Con un pensiero che scambiai per sentimentale e una scodella di frutti di mare, con una cosa tanto eccezionale, che il cielo vi benedica tutti, mi sono rimbambito. Non ho dormito fin dai tempi della Conquista, e neppure mi sono mai svegliato, fino a quando quel furfantesco amorino mi trovò là dove giacevo, e mi denudò.
Mentre io canto «Un po’ di cibo, qualcosa da mangiare, da mangiare, da bere o da vestire. Vieni, dama o fanciulla, non aver timore, il povero Tom non farà male a nessuno».
Canto di Tom o’ Bedlam

1

Il furgone rosso e giallo a effetto-suolo stava fluttuando verso occidente, sempre più verso occidente. I grattatori non avevano voluto restare nella valle di San Joaquin dopo le uccisioni alla fattoria vicina alla biforcazione del fiume. Così avevano deciso, appunto, di proseguire verso occidente, su un carro d’aria, aleggiando un po’ al di sopra del fondo stradale dell’August. Tom si sentiva come un re, a viaggiare così. Salomone che avanzava con maestoso incedere.

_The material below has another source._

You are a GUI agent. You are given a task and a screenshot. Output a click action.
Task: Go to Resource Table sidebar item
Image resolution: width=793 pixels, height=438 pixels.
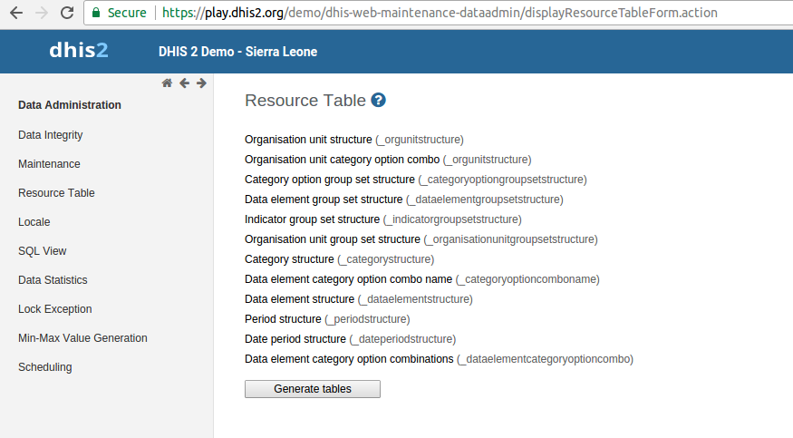[56, 193]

L’avevano lasciato sedere davanti accanto al conducente. Charley guidava per qualche tratto, e Buffalo, e a volte quello chiamato Nicholas, il quale aveva un volto liscio da ragazzo e capelli completamente bianchi, e che se ne stava quasi sempre zitto. Di tanto in tanto guidavano anche Mujer, o Stidge, Tamale non guidava mai, e neppure lui, Tom. Comunque, per la maggior parte del tempo il guidatore era Rupe, nerboruto, le spalle ampie e il viso rosso. Se ne stava seduto, lì, per ore e ore, stringendo la sbarra. Quando Rupe guidava il furgone, questo non deviava mai, neppure d’un pelo, dal rettifilo della strada. Ma a Rupe non piaceva che Tom si mettesse a cantare quando lui guidava. A Charley invece sì: gli chiedeva sempre nuove canzoni durante i suoi turni. — Tira fuori quella tua vecchia tastiera, amico — gli diceva Charley, e Tom si metteva a frugare nello zaino. Aveva ricevuto il dita-piano giù vicino a San Diego tre anni prima, da uno dei profughi africani che si trovavano da quelle parti. Era soltanto una tavoletta cava con delle piastrine metalliche appoggiate sopra, ma Tom aveva imparato a farlo suonar bene come una chitarra: intonava le melodie palpeggiando le piastrine con i pollici. Conosceva le parole di un bel po’ di canzoni. Di molte canzoni non conosceva la musica, ma ormai aveva fatto abbastanza pratica così da potersi inventare delle melodie adatte alle parole. La sua voce era quella limpida d’un tenore. Alla gente piaceva ascoltarla, a tutti fuorché a Rupe. Ma questo era giusto. Non doveva disturbare Rupe mentre guidava.